In one embodiment, a method implemented in at least one electronic device including a processor and a memory is disclosed. In the processor, cloud or distributed resource access credentials for a user is received. In the processor, cloud or distributed resource data is collected using a native resource interface. In the processor, topology data is extracted from the cloud or distributed resource data, and the topology data describes virtual resources of the user in a cloud or distributed resource configuration. Based upon the topology data, a network topology map is generated in the processor. In the processor, output of a User Interface (UI) including the network topology map is controlled, and the UI includes a plurality of user selectable actions for affecting the virtual resources. In the processor, a selection of a first action is received. The action is translated into a series of device level instructions in accordance with requirements of the cloud or distributed resource, and the processor controls communication with one or more specific virtual resources of the user to implement the device level instructions.

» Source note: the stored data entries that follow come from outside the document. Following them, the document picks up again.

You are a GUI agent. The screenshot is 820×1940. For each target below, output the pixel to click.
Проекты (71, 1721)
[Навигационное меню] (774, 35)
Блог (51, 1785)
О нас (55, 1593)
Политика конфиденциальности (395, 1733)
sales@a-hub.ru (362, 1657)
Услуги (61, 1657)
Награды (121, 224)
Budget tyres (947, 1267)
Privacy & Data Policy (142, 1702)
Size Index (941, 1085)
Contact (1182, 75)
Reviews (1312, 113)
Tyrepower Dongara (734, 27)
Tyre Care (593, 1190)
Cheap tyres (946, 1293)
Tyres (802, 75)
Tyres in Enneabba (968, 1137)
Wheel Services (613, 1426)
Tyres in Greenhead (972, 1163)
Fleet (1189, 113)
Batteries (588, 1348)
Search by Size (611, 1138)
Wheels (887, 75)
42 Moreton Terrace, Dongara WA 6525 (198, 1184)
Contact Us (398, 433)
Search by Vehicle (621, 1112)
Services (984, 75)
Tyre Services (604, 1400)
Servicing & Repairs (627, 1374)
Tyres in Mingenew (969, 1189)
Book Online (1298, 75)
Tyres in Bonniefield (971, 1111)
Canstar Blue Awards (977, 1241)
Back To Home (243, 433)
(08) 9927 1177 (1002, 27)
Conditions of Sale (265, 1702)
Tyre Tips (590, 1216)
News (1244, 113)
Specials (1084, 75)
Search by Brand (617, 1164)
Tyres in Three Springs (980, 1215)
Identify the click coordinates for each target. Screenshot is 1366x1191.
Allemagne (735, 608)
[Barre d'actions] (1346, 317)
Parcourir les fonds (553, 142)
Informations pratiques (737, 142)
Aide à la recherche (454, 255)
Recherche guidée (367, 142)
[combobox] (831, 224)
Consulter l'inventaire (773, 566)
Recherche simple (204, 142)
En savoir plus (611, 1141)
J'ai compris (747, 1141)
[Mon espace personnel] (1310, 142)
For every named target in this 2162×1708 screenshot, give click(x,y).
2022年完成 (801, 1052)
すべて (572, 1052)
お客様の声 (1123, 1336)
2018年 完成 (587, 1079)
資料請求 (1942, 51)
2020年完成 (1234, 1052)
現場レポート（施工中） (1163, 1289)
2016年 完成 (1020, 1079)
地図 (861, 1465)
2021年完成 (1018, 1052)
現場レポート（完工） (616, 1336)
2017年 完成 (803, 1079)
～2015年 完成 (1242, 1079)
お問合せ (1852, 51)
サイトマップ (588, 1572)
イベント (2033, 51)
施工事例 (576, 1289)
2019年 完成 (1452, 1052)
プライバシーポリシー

In a specific implementation, monitoring software is deployed to one or more virtual or physical devices associated with the user's virtual resources, and at least a portion of the cloud or distributed resource data is collected via the monitoring software. In a further aspect, based upon the cloud or distributed resource data, nodes and flows associated with the user's virtual resources are determined. a flow map that includes a plurality of actionable node or flow objects representing the flows and nodes is generated. The processor further controls output to the UI of the flow map, which includes actionable node and flow objects, which when each is selected cause additional information pertaining to the selected actionable node or flow object's corresponding node or flow to be output to the UI or cause performance of an action for managing the selected actionable node or the flow object's corresponding virtual resource. In a further embodiment, a selection of a first one of the one or more actionable node or flow objects is received and, in response to such selection, the additional information pertaining to the corresponding node or flow is displayed. In yet a further aspect, each flow represents usage of the user's cloud or distributed configuration between two or more of the nodes, and selection of a first flow object is received. In this aspect, the displayed additional information includes one or more congestion or bottleneck metrics about the first flow object's corresponding flow. In an alternative embodiment, the displayed additional information in the UI indicates performance metrics of the selected actionable node or flow object's corresponding virtual resource and the displayed additional information has a selectable mechanism for the user to change a setup of one or more performance alerts for the selected actionable node or flow object's corresponding virtual resource. In another aspect, the flow map, which is displayed in the UI, includes indications of whether each actionable node and flow object's corresponding virtual resource has a congestion or capacity level that has exceeded a predetermined threshold value.

In an alternative embodiment, the network topology map of the UI is hierarchical and includes a representation of the Internet as a root of one or more regional and/or sub-regional networks that each includes one or more of the user's virtual resources. In a further aspect, the network topology map specifies whether each regional and/or sub-regional network and virtual resource is manageable or non-manageable via the UI. In another example, the first action specifies that a selected one of the user's virtual resources is to move from a first group of virtual resources to a second group of virtual resources. In yet another example, the first action specifies adding a network service. In another implementation, the first action specifies filtering the user's virtual resources for display in the network topology map.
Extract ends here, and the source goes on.